問題
免疫にかかわる細胞について正しいのはどれか。
- 単球は抗体を産生する。
- 好酸球はリンパ球に抗原を提示する。
- 好塩基球は形質細胞に分化する。
- 好中球は食作用をもつ。
解答: 4(好中球は食作用をもつ。)
解説
- 誤り。単球は組織でマクロファージに分化して貪食作用と抗原提示を行うが、抗体は産生しない。抗体を産生するのはB細胞から分化した形質細胞である。
- 誤り。好酸球は主に寄生虫感染防御やアレルギー反応(好酸球性炎症)に関与するが、リンパ球への抗原提示は行わない。抗原提示を行うのはマクロファージや樹状細胞である。
- 誤り。好塩基球はヒスタミンやヘパリンを含みI型アレルギー反応に関与するが、形質細胞には分化しない。形質細胞に分化するのはB細胞のみである。

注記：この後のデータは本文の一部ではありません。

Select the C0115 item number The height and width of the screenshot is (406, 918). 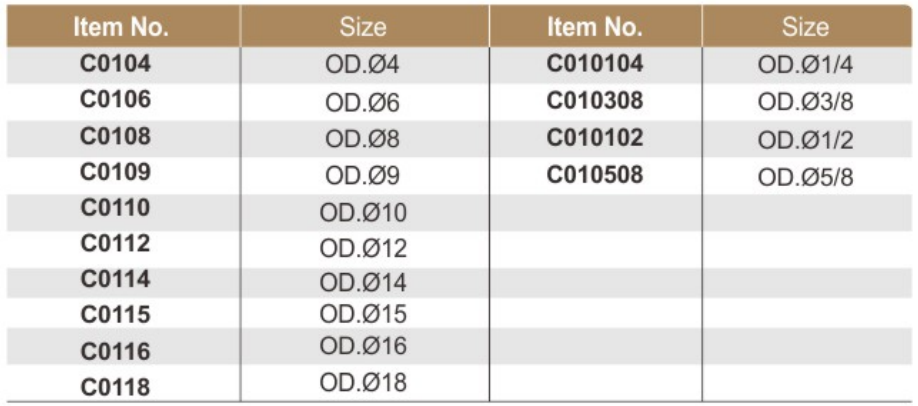pos(116,315)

- 正しい。好中球は食作用(貪食作用)を持つ。好中球は白血球中最も多い細胞であり、細菌などの病原体を非特異的に貪食して、活性酸素やリソソーム酵素で殺菌する自然免疫の主要な防御細胞である。感染初期に最も迅速に炎症部位に集合し、化学走性により遊走する。
ポイント
各白血球の機能を正確に区別することが最重要であり、特に「どの細胞がどの機能を持つか」を1対1で対応づけて覚える。
- 覚え方のコツ: 「単球=マクロ変身(貪食+抗原提示)」「好酸球=寄生虫キラー」「好塩基球=ヒスタミン倉庫」「好中球=貪食の先発隊」「B細胞=形質細胞=抗体工場」と1語で機能を覚える。
- 関連知識: この問題は選択肢1〜3で「他の細胞の機能を誤った細胞に当てはめる」パターンの典型である。各白血球の固有機能を正確に覚えておけば消去法で解ける。
- よくある間違い: 「単球は抗体を産生する」という誤りは、単球がマクロファージに分化した後に抗原提示を行う(B細胞の抗体産生を間接的に助ける)ことから混同が生じやすい。
- 教科書では「c.白血球の働き」の範囲に該当する。